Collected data
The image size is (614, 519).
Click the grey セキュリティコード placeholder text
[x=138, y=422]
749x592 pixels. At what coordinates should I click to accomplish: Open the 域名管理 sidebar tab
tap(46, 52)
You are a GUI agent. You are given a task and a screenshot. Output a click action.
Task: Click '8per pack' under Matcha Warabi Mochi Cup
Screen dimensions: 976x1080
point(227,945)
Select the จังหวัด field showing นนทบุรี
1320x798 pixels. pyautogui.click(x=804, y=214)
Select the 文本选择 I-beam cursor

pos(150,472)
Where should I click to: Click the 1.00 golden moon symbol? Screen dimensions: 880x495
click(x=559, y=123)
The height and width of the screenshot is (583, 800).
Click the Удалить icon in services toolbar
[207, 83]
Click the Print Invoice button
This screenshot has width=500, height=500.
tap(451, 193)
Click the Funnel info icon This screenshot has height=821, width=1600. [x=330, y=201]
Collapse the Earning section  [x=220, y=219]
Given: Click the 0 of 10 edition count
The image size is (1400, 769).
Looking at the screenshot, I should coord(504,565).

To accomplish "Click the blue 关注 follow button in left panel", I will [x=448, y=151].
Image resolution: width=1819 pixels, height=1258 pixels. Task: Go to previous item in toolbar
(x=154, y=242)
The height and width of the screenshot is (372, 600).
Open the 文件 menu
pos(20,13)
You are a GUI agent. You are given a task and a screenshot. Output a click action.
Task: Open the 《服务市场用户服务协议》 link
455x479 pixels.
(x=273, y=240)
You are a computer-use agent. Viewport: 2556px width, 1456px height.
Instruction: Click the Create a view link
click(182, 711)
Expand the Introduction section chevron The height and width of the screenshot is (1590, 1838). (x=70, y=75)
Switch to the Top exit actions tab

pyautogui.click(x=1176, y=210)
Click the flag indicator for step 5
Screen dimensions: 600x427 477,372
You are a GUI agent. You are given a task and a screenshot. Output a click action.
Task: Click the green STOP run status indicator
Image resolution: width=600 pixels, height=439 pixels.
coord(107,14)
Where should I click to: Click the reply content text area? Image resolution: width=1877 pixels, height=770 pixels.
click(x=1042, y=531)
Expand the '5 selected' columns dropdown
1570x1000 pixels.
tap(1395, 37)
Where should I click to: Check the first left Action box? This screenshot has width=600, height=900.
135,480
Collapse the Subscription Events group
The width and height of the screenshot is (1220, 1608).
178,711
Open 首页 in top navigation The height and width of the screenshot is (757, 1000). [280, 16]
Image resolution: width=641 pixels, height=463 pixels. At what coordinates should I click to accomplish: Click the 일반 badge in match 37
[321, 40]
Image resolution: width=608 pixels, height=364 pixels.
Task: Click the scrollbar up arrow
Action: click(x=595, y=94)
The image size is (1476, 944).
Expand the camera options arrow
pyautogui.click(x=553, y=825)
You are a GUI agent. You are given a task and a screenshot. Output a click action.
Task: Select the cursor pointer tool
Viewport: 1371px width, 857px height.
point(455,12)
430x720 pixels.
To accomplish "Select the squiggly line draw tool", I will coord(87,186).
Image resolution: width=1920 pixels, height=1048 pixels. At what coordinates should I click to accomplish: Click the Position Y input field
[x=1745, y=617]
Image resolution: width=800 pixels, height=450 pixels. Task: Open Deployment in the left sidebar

# Your goal
The answer should consist solely of the lines from the first line above through the one with "The height and width of the screenshot is (583, 800).", both included, repeated exactly.

# Task result
The image size is (614, 519).
Click the grey セキュリティコード placeholder text
[x=138, y=422]
749x592 pixels. At what coordinates should I click to accomplish: Open the 域名管理 sidebar tab
tap(46, 52)
You are a GUI agent. You are given a task and a screenshot. Output a click action.
Task: Click '8per pack' under Matcha Warabi Mochi Cup
Screen dimensions: 976x1080
point(227,945)
Select the จังหวัด field showing นนทบุรี
1320x798 pixels. pyautogui.click(x=804, y=214)
Select the 文本选择 I-beam cursor

pos(150,472)
Where should I click to: Click the 1.00 golden moon symbol? Screen dimensions: 880x495
click(x=559, y=123)
The height and width of the screenshot is (583, 800).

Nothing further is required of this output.